MCC celebrates 40 years of welcoming refugees

The MCC helped get this family to Canada through a private sponsorship in 2016. Submitted photo.

A program that has helped to settle thousands of refugees in Canada, including some in Prince Albert, through private sponsorship celebrated its 40th anniversary Tuesday.

In 1979, the Mennonite Central Committee (MCC) became the first agency to sign an agreement with the Canadian government to allow for the private sponsorship of refugees. In the 40 years since more than 12,500 refugees have been resettled in Canada through MCC.

The agreement was sparked by c0ncern for hundreds of thousands of Vietnamese boat people fleeing Vietnam, and seeking refuge.
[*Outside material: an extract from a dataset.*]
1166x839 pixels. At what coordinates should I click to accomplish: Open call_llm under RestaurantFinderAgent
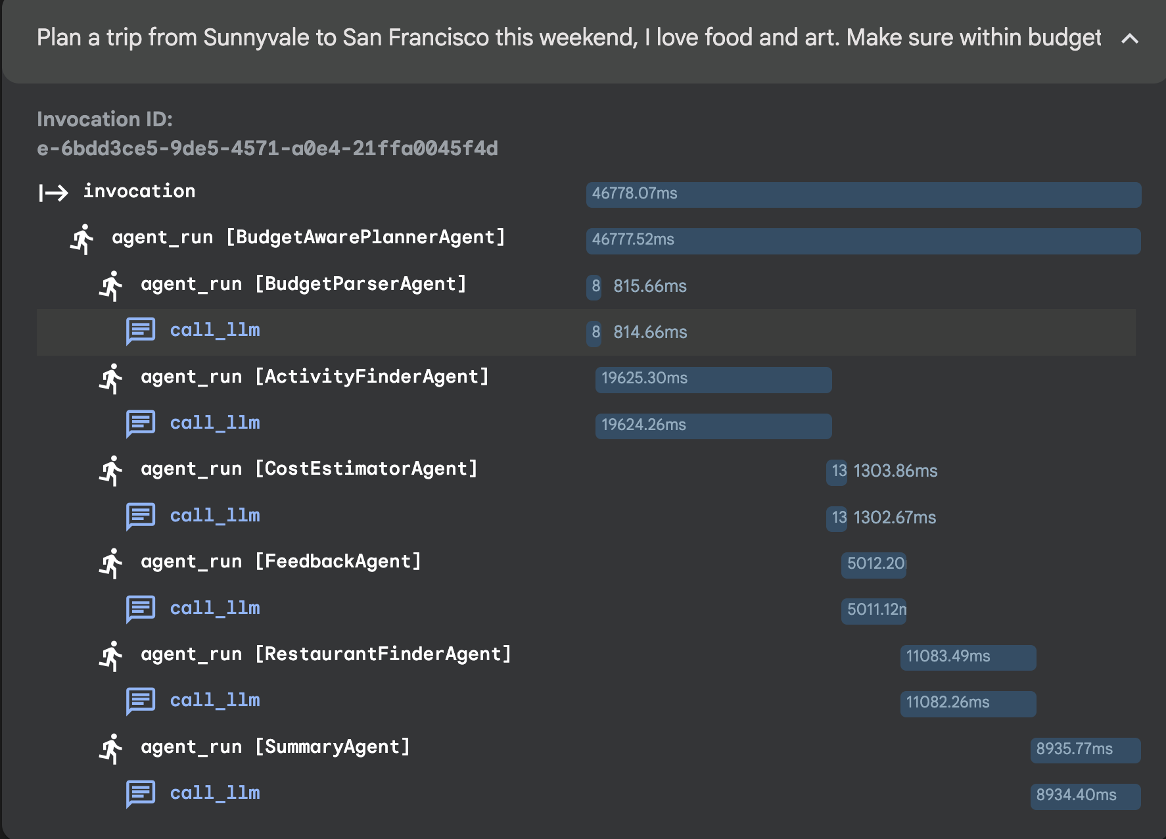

MCC had programs in Vietnam starting in 1954, but the influx of people seeking refuge and resettlement called for a different response.

“For many Canadian Mennonites and Anabaptists, the refugee crisis felt close to home – many Mennonite families came to Canada themselves as refugees and recognized their opportunity to pay forward the kindness shown to them,” the MCC said in a press release.

Back in the 1920s, 21,000 Mennonites from the Soviet Union came to Canada. It was required that existing Mennonite communities cared for the newcomers. Many of those former refugees were the ones to step up in the late 70.

In the 18 months after the MCC signed that agreement in 1979, half of the 600 Mennonite and Brethren in Christ churches in Canada sponsored about 4,000 refugees. Following their agreement, other national church bodies signed other agreements with the Government of Canada.

When the refugee crisis in Syria hit again in 2015-16, the MCC again stepped up. Over a span of 12 months, the MCC, through private sponsorship, settled 1,500 refugees in Canada. It was the MCC’s largest increase in resettlement activity since 1979.

Mark Bigland-Pritchard is the MCCC Saskatchewan migration and resettlement coordinator. He works with groups and churches across the province to privately sponsor refugees coming to Canada.

“We work with church groups, with community groups, with really whoever can get themselves together to enable a private sponsorship of refugees,” he said.

“What that means is they raise enough money to support a refugee family for a year, or less than that if they become self-sufficient before then. But also to do the basic introduction into Canadian life.”

That introduction includes a cultural introduction, administrative tasks and things as simple as helping them learn the English language.

“That’s really, really important so that they can become economically self-sufficient,” Bigland-Pritchard said.

“These groups … do a lot of hard work in the community, building relationships, giving support and enabling these people to function in Canada.”

While MCC primarily works with Mennonite and Mennonite Brethren churches, they also work with the Orthodox cathedral in Regina and ethnic groups hoping to bring over more members of their family or community.

Bigland-Pritchard said he has worked with groups in Prince Albert, including a covenant church with a strong Congolese community and with one of the city’s Baptist churches.

‘We’ll work with anybody so long as they are willing to meet the standards of support for the people we want to bring in,” he said.

Last year, MCC Saskatchewan applied for 62 people and ended up bringing in 48. Bigland-Pritchard said that this year, they’ll be applying for about 80 people. Other provinces with higher populations and more sponsors, such as Ontario, bring in more.

The experience of sponsoring a refugee can be beneficial both for the refugees themselves and for the sponsor.

“People gain from sponsoring refugees,” he said.

“It’s a very emotional thing. When people get past that initial stage, it’s deeper, it becomes a matter of ‘these are our friends, these are our people that we want to spend time with, these are people we want to learn from.”

Looking back at the 40 years of sponsoring refugees to Canada, Bigland-Pritchard said the program has seen a lot of success.

“It’s very encouraging that it’s lasted. This is something Canada can be proud of,” he said.

“Canada was the pioneer. There were other countries that have started looking at it in the last few years, but it’s really well established here.

“And we’ve had groups doing really good work. We’ve been able to bring in a lot of people, we’ve been able to integrate them into a connecting community without losing their own cultural distinctiveness. It’s been, on the whole, extremely successful.”

Still, MCC knows that helping refugees is only one small part of the bigger picture.

“We also want to draw attention to the scale of the refugee crisis worldwide, and to the root causes of that,” Bigland-Pritchard explained.

“Why is there so much war? Why is there so much persecution? What’s the role of climate change in this? What’s the role of unequal economic systems in the countries producing refugees? We’re working without international staff. They’re involved in development … and maybe most importantly for this, peacebuilding in countries where there is conflict. Those things are really important to us as well because it means there aren’t as many refugees if we do that well.”

Bigland-Pritchard encouraged groups interested in sponsoring refugees to Canada to get in touch with him.

To Bigland-Pritchard, the continued success of the private sponsorship program is so important because it’s a way of helping some of the people who need it the most.

“It’s a way of expressing care for people who have the direst of need, and yet have so much to give and so much to offer,” he said.

“In a way, it’s a drop in the bucket. We’re helping a few people — but just being able to help a few people is good.”